In 1987, I was caught up in my teaching job. At the place where I taught, life was generally a "pressure cooker"; therefore, I did not have a lot of time to pay attention to my health. I was 35 years old, and the thought of a disastrous health problem was as far from my mind as the planet Mars. 35 years old? No one thinks of cancer at 35 years old. Especially then, there was not a lot of knowledge about the importance of early detection and treatment.
Then some fateful events joined together to save my life. When I was growing up, my father’s mother developed intestinal cancer. My father’s brother, my uncle, had developed intestinal cancer. Then it became my father’s turn. That was the link: three first-degree relatives with colon cancer.

Leading my busy life, it never dawned on me that this had anything to do with my health. Literature on this disease did not start to speak of genetic links until approximately five years after our family developed the disease. To us, it was all happenstance: while some of us had the disease, there was, in our minds, absolutely no link between this and others of us getting the disease. Later, we learned that it was Hereditary Non-Polyposis Colon Cancer (HNPCC); however, this knowledge came much later.

Enter my stepmother.

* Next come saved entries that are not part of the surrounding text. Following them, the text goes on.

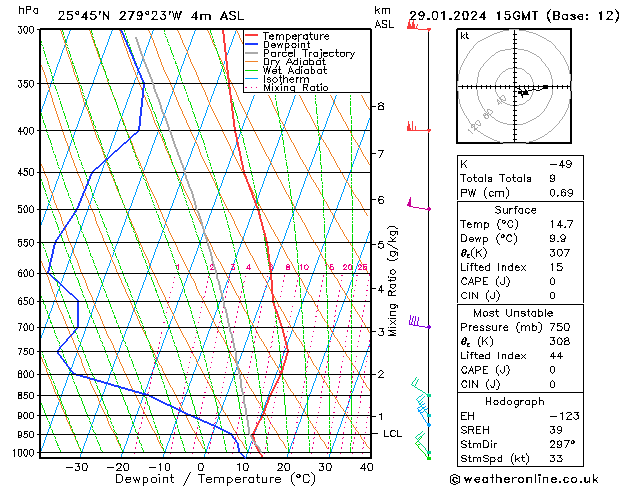Click the green wind barb at 850 hPa
Image resolution: width=629 pixels, height=486 pixels.
click(x=421, y=387)
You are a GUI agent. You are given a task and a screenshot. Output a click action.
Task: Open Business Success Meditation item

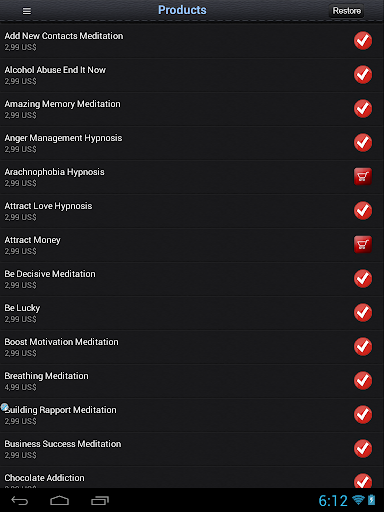pyautogui.click(x=192, y=449)
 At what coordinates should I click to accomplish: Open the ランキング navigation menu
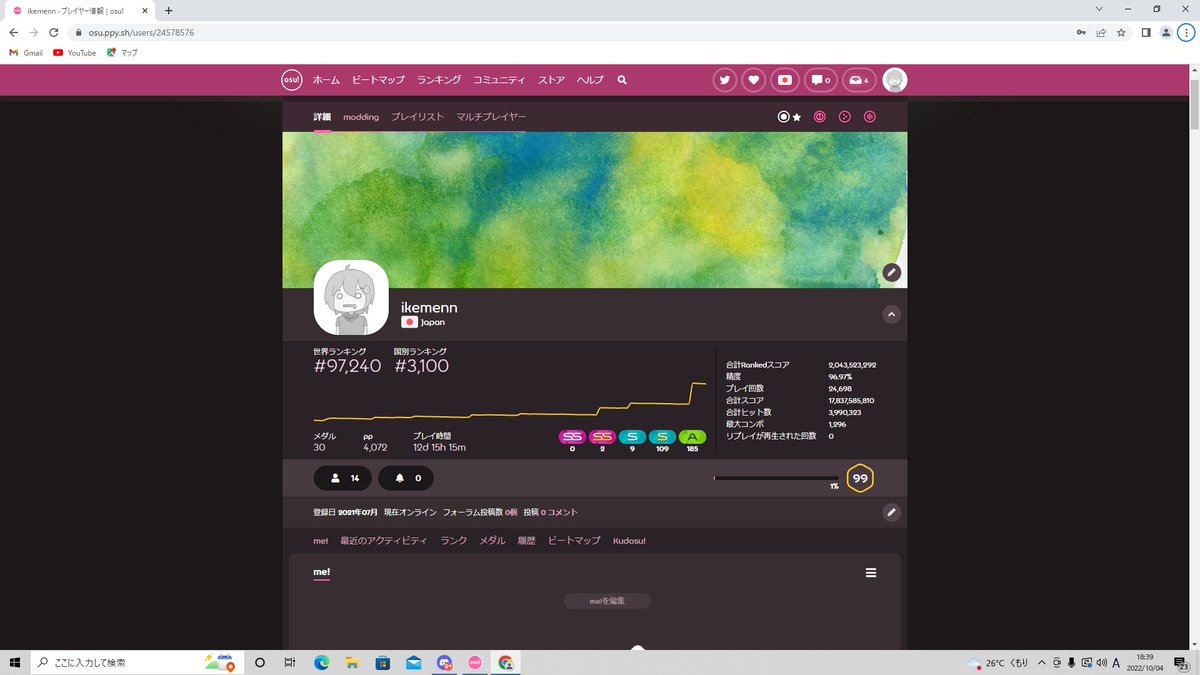438,79
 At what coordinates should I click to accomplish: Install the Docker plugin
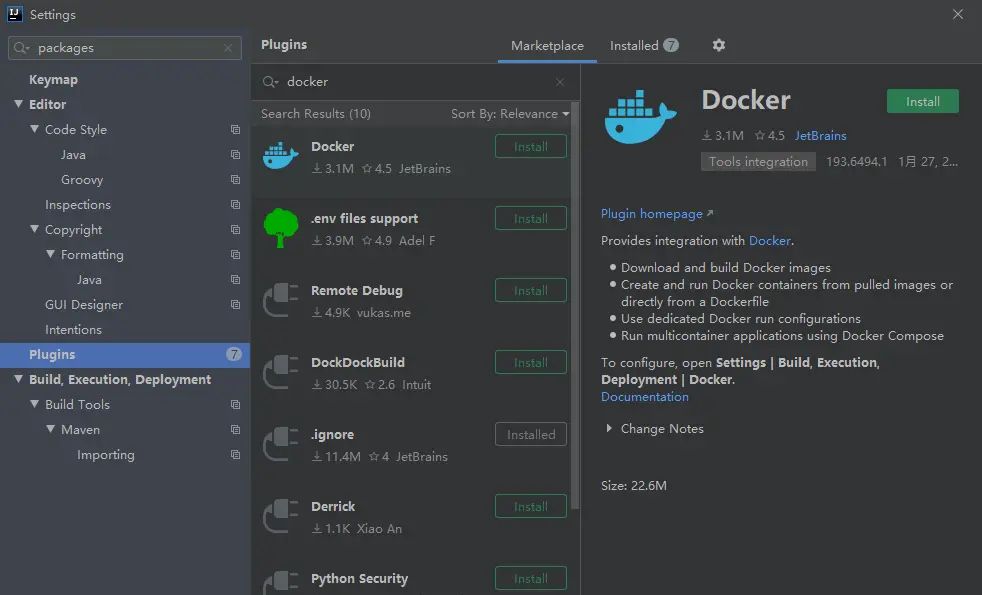pos(921,100)
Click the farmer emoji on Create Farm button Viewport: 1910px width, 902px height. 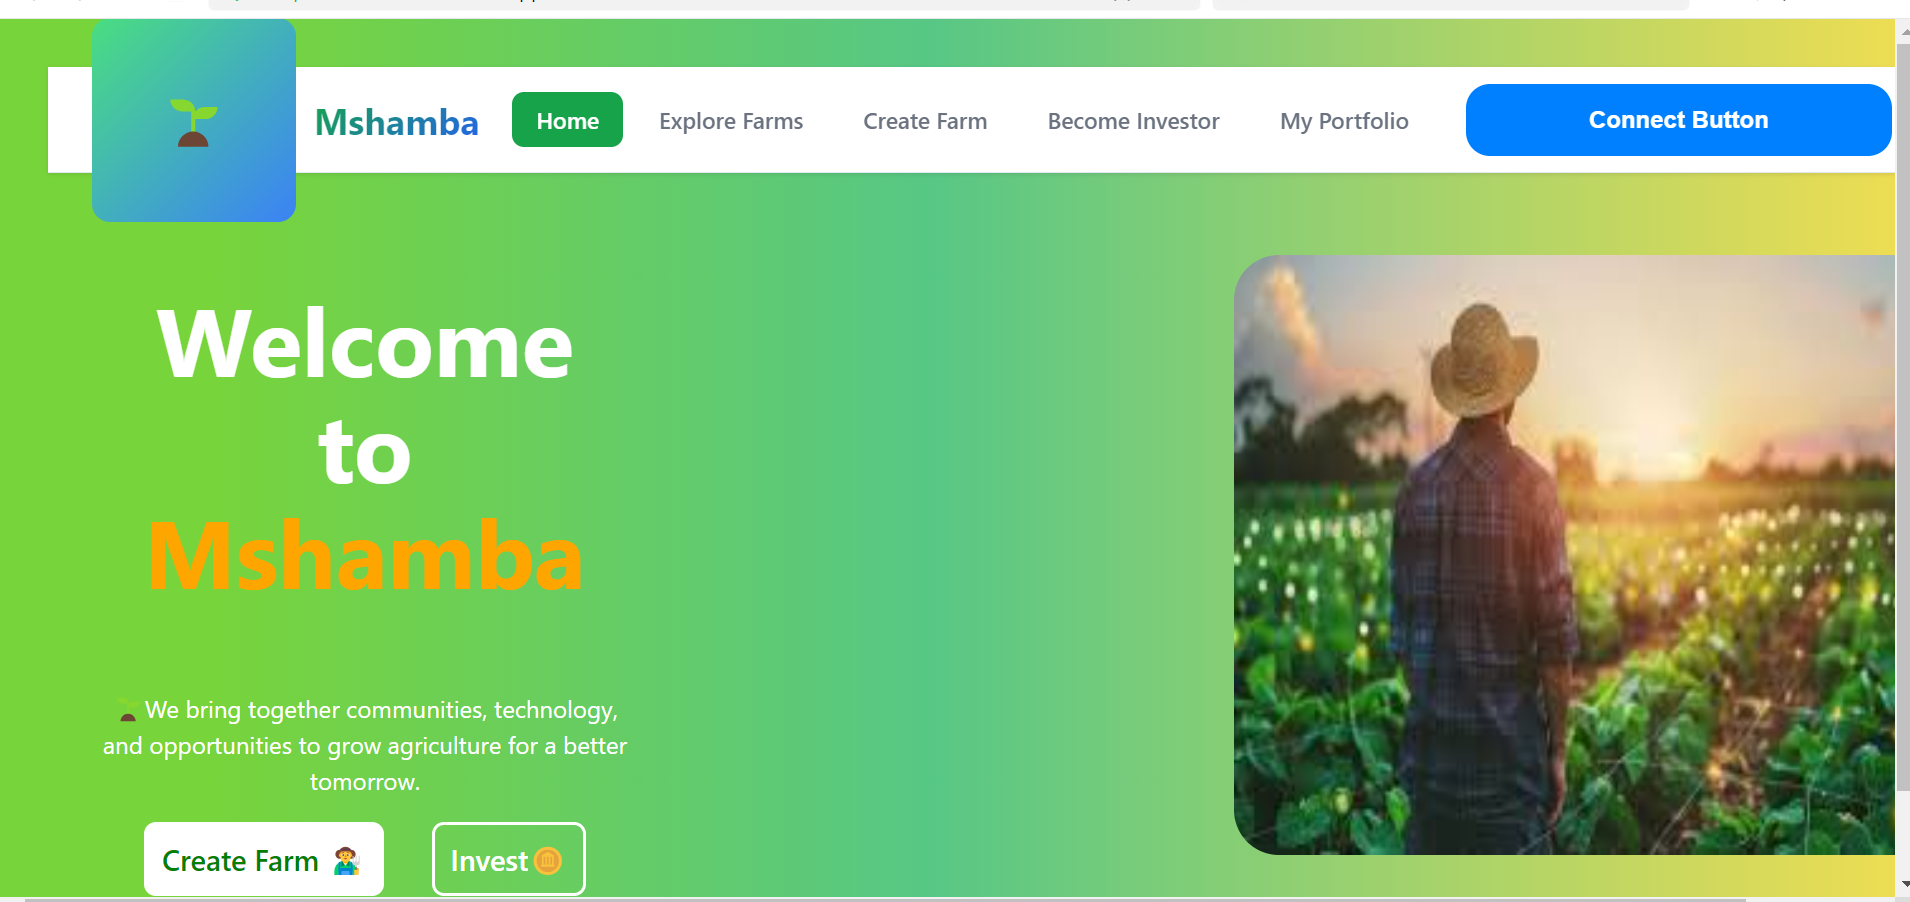[346, 861]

I never had a biological mother growing up, so my stepmother became my guardian. She began to nag relentlessly on the necessity of getting myself "checked." All I had heard of was the horrendous "garden hose" test (the colonoscopy), so I was not keen to go running to the doctor. But my stepmother was good because she made her nagging more horrendous than the idea of the TEST.

I finally went for the colonoscopy, and guess what? There it was - one cancerous polyp, high up in the large bowel.

At the time, treatment was severe for young people with this disease. My doctor wanted to send me to Johns Hopkins University for surgery leading to the intestinal "bag" I had heard so much about. Then he made a decision that gave me back a normal life: he had the polyp assessed again by a second pathology lab. ALWAYS have a doctor who is open to different ideas and who can communicate openly with you about you.

The second lab discovered that the cancer had not even permeated the entire polyp. Because of my stepmother’s nagging, we had found the polyp so early that the cancer was across the TOP of the polyp. This meant that a surgeon could remove the threat by doing a sub-total colectomy (partial removal of the large bowel). He got it all, with no radiation, no chemotherapy necessary. Why? Because my stepmother was a nag.

Finally, when I went to the National Institutes of Health to read up on this disease, the first book I opened said that 4 out of 5 people under 50 years old with this disease are dead within five years. The reason at that time was that young people did not go to the doctor until the disease had already spread. My stepmother got me to the doctor in time, and for that I will always be grateful.